On Mon, Oct 18, 2010 at 4:37 PM, Matthew Toseland <t...@amphibian.dyndns.org
> wrote:

>  > Yes, they are *capable* of using a browser with no Javascript, but they
> are
> > not forced to.
>

I'm just going to deal with this point-by-point, because people keep
throwing out arguments and I've yet to see a convincing one:


> Well, that's not the point - they might be accessing their desktop's node
> from a phone.
>

That doesn't necessarily preclude Javascript, and it could preclude a
non-Javascript option (many phones aren't good at rendering websites even if
they don't use Javascript).

Furthermore, are we really going to predicate our entire decision process on
this extremely edge use-case?


>  Or they might be using a headless server
>

How, plugging their nervous system directly into a serial interface?  If
they are using a headless server it is almost certain they'll be using it
from a client that is capable of running a Javascript-capable web browser.


> or using ssh -X (which tends to slow down heavy javascript apps
> enormously).
>

Now you are really dredging the barrel for edge-use cases.  You want to
inconvenience 99.99% of our users so that people who want to tunnel their
connection to Freenet's web interface over ssh -X can have a snappy user
experience?  You are now almost parodying your own argument!


> Or they might be a blind linux user etc.
>

Perhaps I'm missing your point, but doesn't Linux support browsers that
support Javascript, and doesn't GWT have accessibility support?


> However, the real issue is that a lot of privacy aware people, who are an
> important part of existing freenet users and contributors (the vast majority
> judging by responses on FMS) turn off Javascript in their web browsers - to
> enhance their security when browsing *the web*.

▸ Information supplied:
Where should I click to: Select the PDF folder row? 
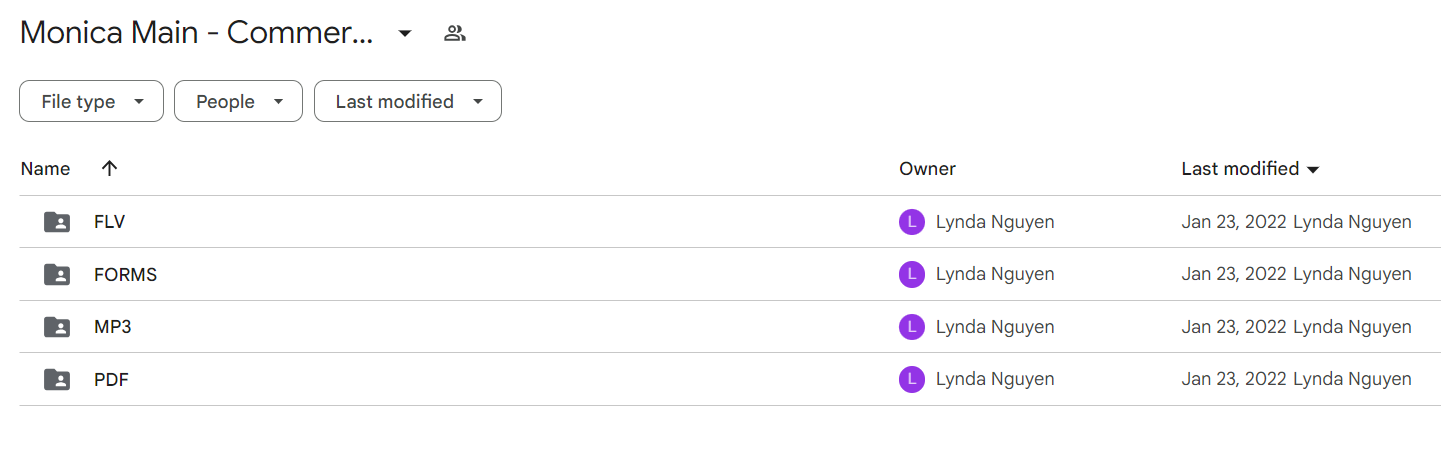[x=730, y=380]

▸ Challenge 1:
Answer these questions from the Freenet Javascript email:
(a) According to the reply, what are many phones not good at, even without Javascript?
(b) What share of users does the reply say would be inconvenienced for the sake of ssh -X users?
(c) Why do privacy-aware people turn off Javascript in their web browsers, according to the quoted message?
▸ Challenge 2: Resume the Freenet Javascript email after its last sentence.
The listing is separate material, unrelated to the Freenet Javascript email.

▸ Task result 1:
(a) Rendering websites.
(b) 99.99%.
(c) To enhance their security when browsing the web.

▸ Task result 2:
>

And wouldn't these super-paranoid users be following our advice to use a
separate browser for Freenet?  If so, its a non-issue.  They can enable
Javascript in the browser they use for Freenet, secure in the knowledge that
we have pretty robust filtering of Javascript from anything downloaded from
Freenet, and the only Javascript they'll be running will therefore be
written by us.

And then they click on the rabbit icon and it launches the same browser with
> privacy mode enabled. If it then tells them that Freenet only works with
> Javascript enabled they will probably be rather annoyed. It's true that
> mixing code and HTML is iffy (although IMHO HTML is supposed to be
> structure, so it's not that iffy), but there are lots of ways to deal with
> that e.g. Bombe's nano-templating engine.
>

If they are as paranoid as you claim they are then this is merely an
inconvenience.  Why are you trying so desperately to avoid inconveniencing a
small minority of our userbase while right now AS WE SPEAK we are probably
losing hundreds of users per day who are put-off by our current UI?

You can't claim that you are motivated by a desire not to inconvenience a
small minority of users when the status quo is that hundreds, perhaps
thousands of users are inconvenienced every day because Freenet's UI sucks.

Ian.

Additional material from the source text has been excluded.